■ TASK INSTRUCTIONS ■
Return only the lines running from the one that contains "This screenshot has width=1064, height=1143." through the end of the entries, exactly, both ends included. Omit pictures.

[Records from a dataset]

+-------+

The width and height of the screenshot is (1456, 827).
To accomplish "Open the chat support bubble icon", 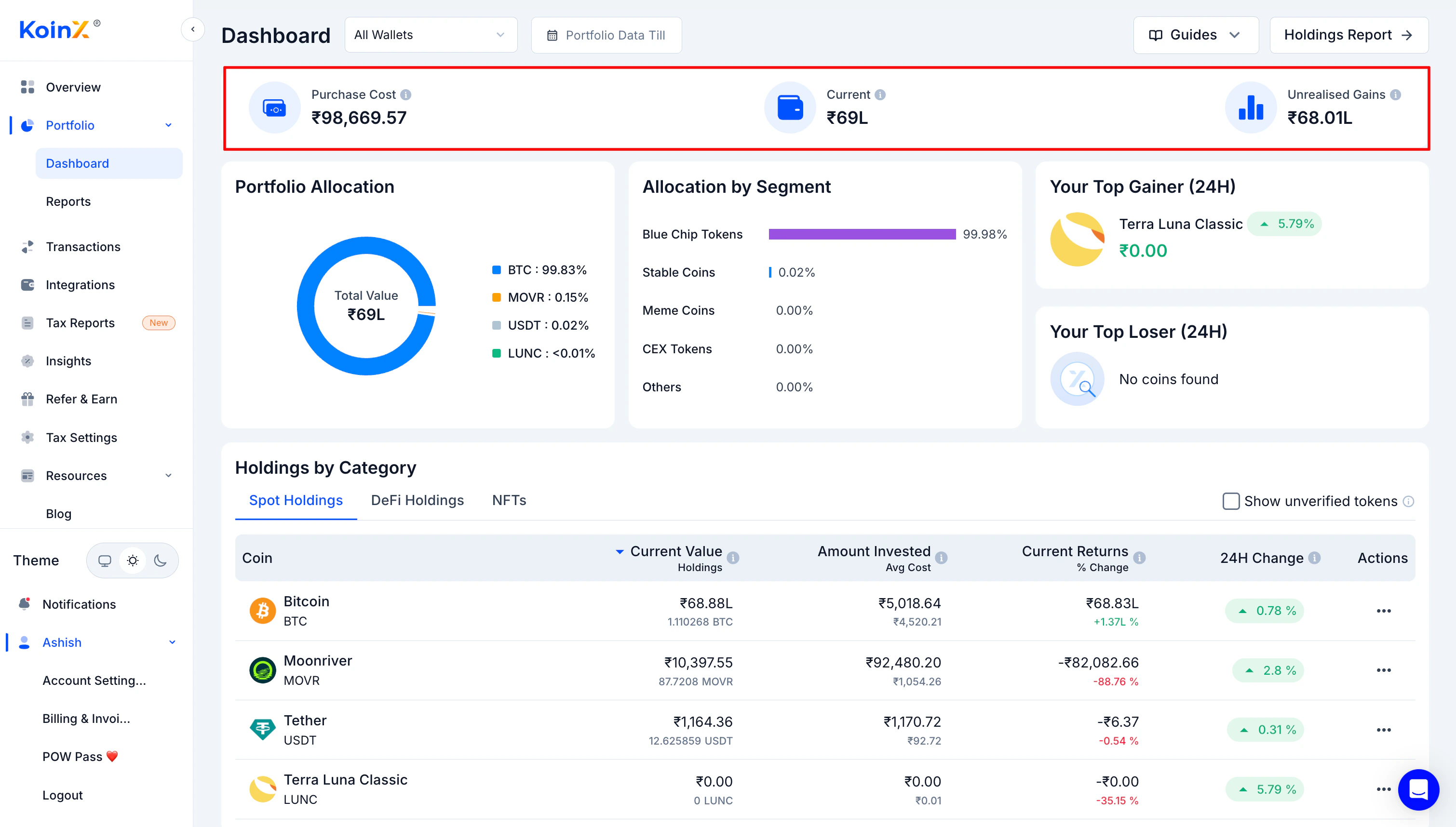I will tap(1418, 789).
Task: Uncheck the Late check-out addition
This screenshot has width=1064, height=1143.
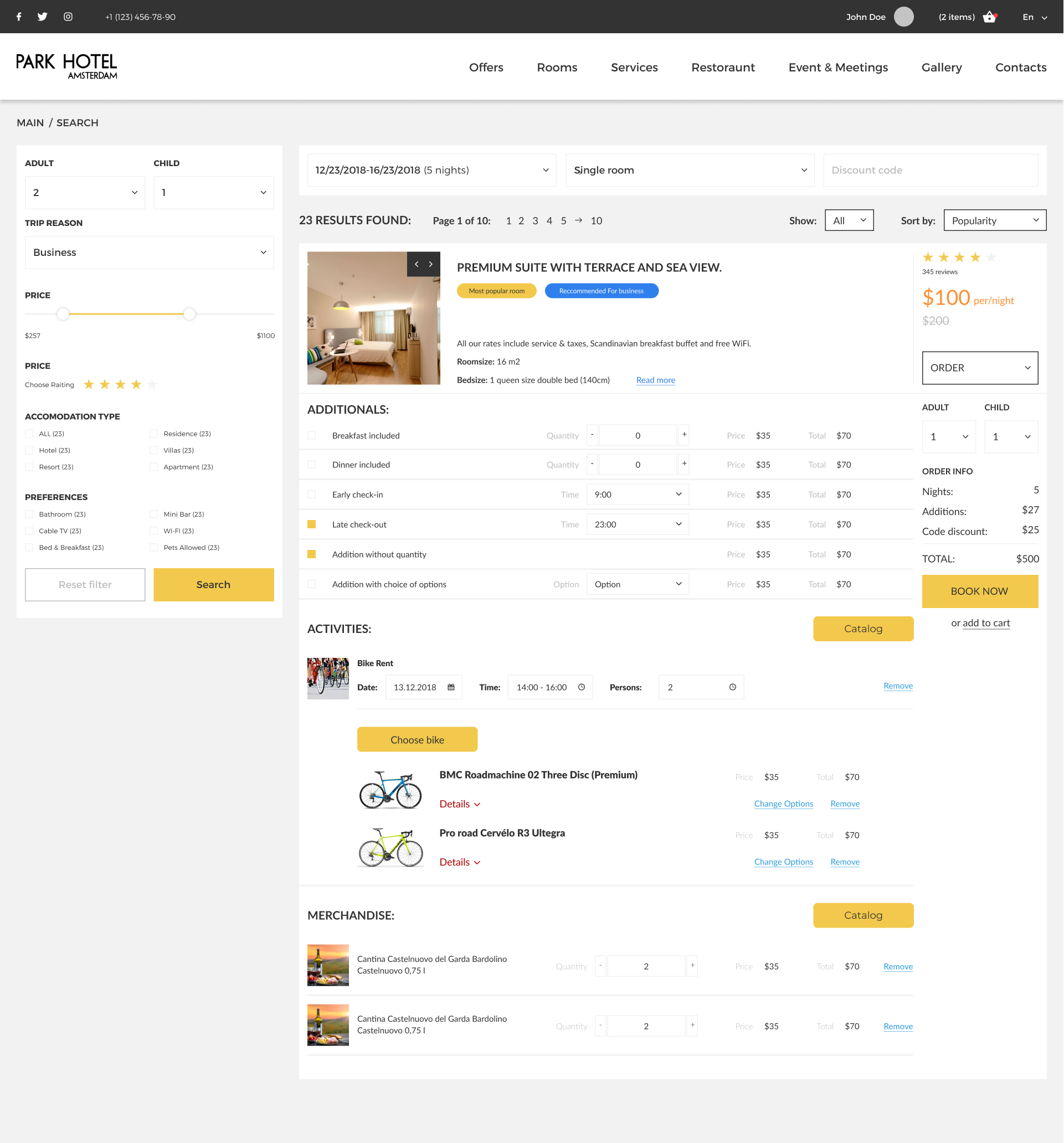Action: pyautogui.click(x=312, y=524)
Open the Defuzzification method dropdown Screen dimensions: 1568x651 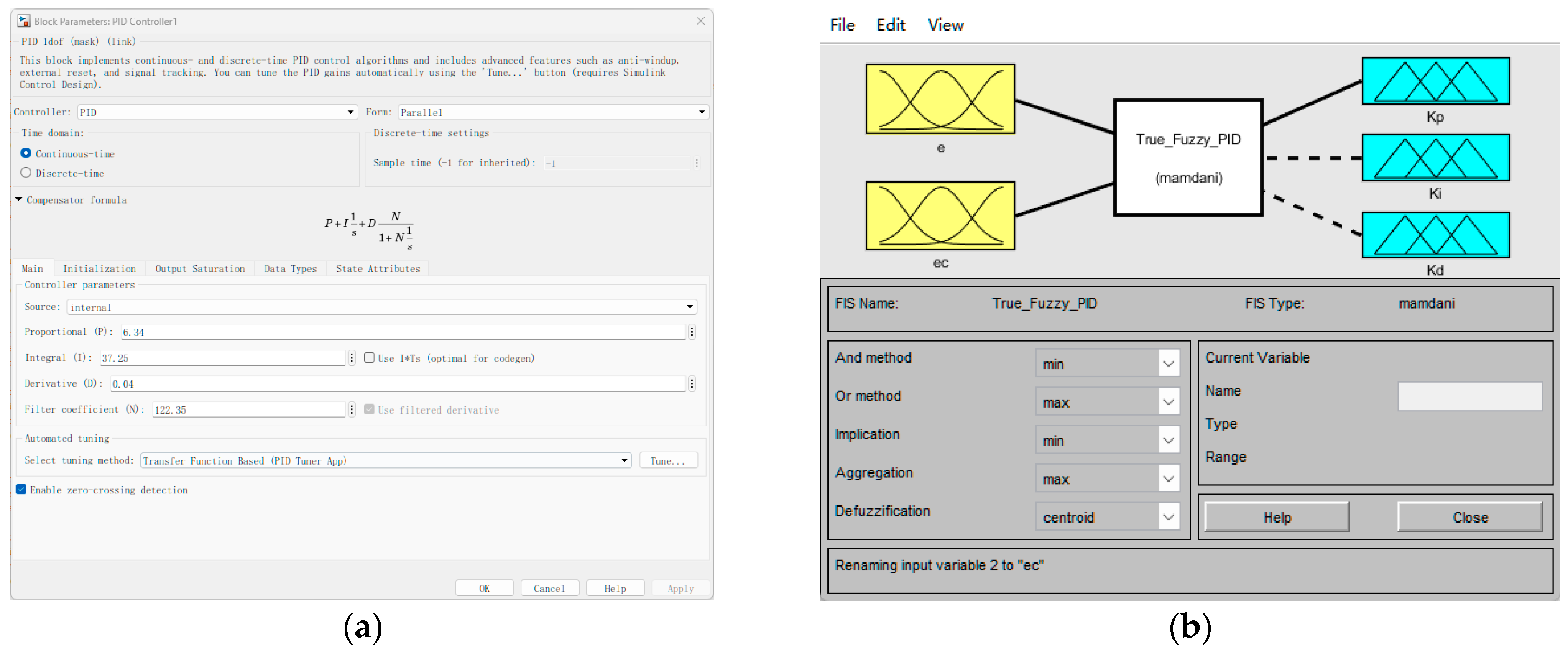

+-------+

■ TASK RESULT ■
This screenshot has width=1064, height=1143.
Action: pyautogui.click(x=312, y=524)
Open the Defuzzification method dropdown Screen dimensions: 1568x651 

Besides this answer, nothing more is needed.